The Man Who Loved Books Too Much

The Man Who Loved Books Too Much

The True Story of a Thief, a Detective, and a World of Literary Obsession

By Allison Hoover Bartlett

Riverhead Books, Paperback, 9781594484810, 288pp.

Publication Date: October 5, 2010

In the tradition of"The Orchid Thief," a compelling narrative set within the strange and genteel world of rare-book collecting: the true story of an infamous book thief, his victims, and the man determined to catch him.
Rare-book theft is even more widespread than fine-art theft. Most thieves, of course, steal for profit. John Charles Gilkey steals purely for the love of books.

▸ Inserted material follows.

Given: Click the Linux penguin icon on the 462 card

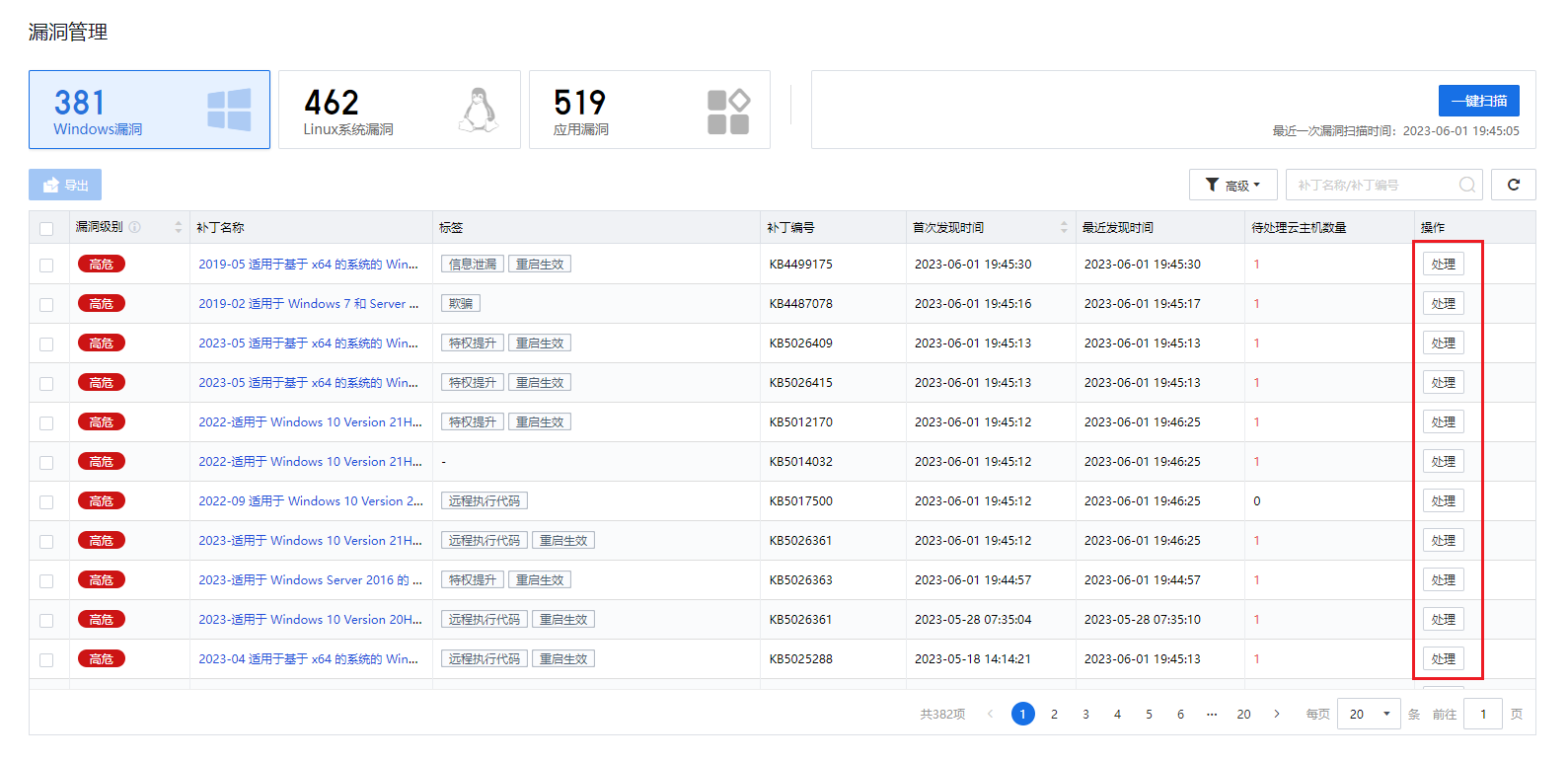Looking at the screenshot, I should (x=479, y=110).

In an attempt to understand him better, journalist Allison Hoover Bartlett plunged herself into the world of book lust and discovered just how dangerous it can be.
John Gilkey is an obsessed, unrepentant book thief who has stolen hundreds of thousands of dollars worth of rare books from book fairs, stores, and libraries around the country. Ken Sanders is the self-appointed "bibliodick" (book dealer with a penchant for detective work) driven to catch him. Bartlett befriended both outlandish characters and found herself caught in the middle of efforts to recover hidden treasure. With a mixture of suspense, insight, and humor, she has woven this entertaining cat-and-mouse chase into a narrative that not only reveals exactly how Gilkey pulled off his dirtiest crimes, where he stashed the loot, and how Sanders ultimately caught him but also explores the romance of books, the lure to collect them, and the temptation to steal them. Immersing the reader in a rich, wide world of literary obsession, Bartlett looks at the history of book passion, collection, and theft through the ages, to examine the craving that makes some people willing to stop at nothing to possess the books they love.

About the Author
Allison Hoover Bartlett's writing has appeared in the New York Times, the Washington Post, the San Francisco Chronicle Magazine, and other publications. Her original article on John Gilkey was included in The Best American Crime Reporting 2007.